Significance. This would prove that the resolution stack is complete — there are no missing styles. The six styles are not a selection from many possibilities. They are the only architecturally coherent styles the lattice admits at this level.


Conjecture 8: The Entropy Floor

Statement. For any constraint set Γ over a natural language task, there exists a positive lower bound on the average branching entropy:

(1/T) Σ_t log|B_t(Γ)| > 0

That is: η = 1 is unachievable for natural language. There is always residual slack.

For mathematical expression over a fixed notation system, the lower bound is zero:

inf_Γ (1/T) Σ_t log|B_t(Γ)| = 0

That is: η = 1 is achievable for mathematics.

In words. Natural language has an entropy floor that no constraint set can cross. Mathematics does not. This is why the mathematical precision document claims η → 1 for mathematics but only η → 1 asymptotically for natural language.

Status: Conjecture. Requires a theory of natural language ambiguity.

The intuition: natural language is inherently ambiguous. Even with maximum constraint density, there remain valid phrasings — "the" vs. "a," word order variations, synonym choices — that the constraints cannot resolve because they are below the granularity of any natural-language-expressible constraint. You would need to specify the output token by token, at which point you are not constraining — you are dictating. The entropy floor is the boundary between constraining and dictating.

Mathematics has no such floor because mathematical notation is formal. Given sufficient constraints (variable declarations, notation conventions, quantifiers, scope rules), every symbol is determined. The notation is designed to be unambiguous. Natural language is not.

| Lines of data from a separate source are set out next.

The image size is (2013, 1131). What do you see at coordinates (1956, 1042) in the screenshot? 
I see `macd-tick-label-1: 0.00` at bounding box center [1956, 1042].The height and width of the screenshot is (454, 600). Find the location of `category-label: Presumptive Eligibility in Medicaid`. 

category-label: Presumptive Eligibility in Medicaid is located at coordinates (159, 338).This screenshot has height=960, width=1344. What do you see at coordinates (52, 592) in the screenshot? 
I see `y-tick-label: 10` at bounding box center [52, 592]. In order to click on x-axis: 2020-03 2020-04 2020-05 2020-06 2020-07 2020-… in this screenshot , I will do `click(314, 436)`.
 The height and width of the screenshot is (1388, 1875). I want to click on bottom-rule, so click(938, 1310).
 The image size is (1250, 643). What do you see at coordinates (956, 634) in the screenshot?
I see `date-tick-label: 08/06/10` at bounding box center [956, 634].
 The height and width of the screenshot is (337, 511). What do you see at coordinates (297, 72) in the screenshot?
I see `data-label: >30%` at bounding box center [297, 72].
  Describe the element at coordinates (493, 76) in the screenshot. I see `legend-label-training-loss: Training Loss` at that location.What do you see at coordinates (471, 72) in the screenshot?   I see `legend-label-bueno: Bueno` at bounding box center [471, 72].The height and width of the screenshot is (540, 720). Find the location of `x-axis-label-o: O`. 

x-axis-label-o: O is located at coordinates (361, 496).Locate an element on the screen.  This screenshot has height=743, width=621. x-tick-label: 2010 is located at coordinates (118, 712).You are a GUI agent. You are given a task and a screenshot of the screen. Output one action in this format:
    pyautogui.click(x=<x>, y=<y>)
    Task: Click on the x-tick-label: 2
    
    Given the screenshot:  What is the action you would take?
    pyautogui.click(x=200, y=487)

Significance. If proven, this establishes a formal boundary between the two domains. ENTRACE over natural language approaches but never reaches η = 1. ENTRACE over mathematics reaches it. The boundary is the formality of the medium, not the capability of the resolver.


Summary

# Conjecture Status If Proven
1 Monotonicity of branching Provable Foundation: constraints narrow
2 Monotonicity of efficiency Provable η strictly increases with non-vacuous constraints
3 Convergence of efficiency Conjecture η = 1 achievable in ≤ d constraints
4 Galois connection Conjecture SIPE has algebraic foundation
5 Idempotence gap Empirically confirmed, formalization open Form-medium distinction formalized
6 Fixed-point seed Conjecture Iterative refinement converges
7 Lattice bound on styles Conjecture (depends on 4) Resolution stack is complete
8 Entropy floor Conjecture Formal boundary: math reaches η=1, language does not

Conjectures 1-2 are provable from the definitions — they are theorems awaiting formal writeup. Conjectures 3-8 are open — they require either proof from stronger axioms or empirical investigation that could lead to proof or refutation. Each refutation would be as valuable as a proof: it would identify a boundary of the framework's formal validity.

The framework invites its own formalization. The conjectures are the invitation.


Jared Foy, April 2026. Exploratory document. All conjectures are stated for proof or refutation. The form precedes this analysis.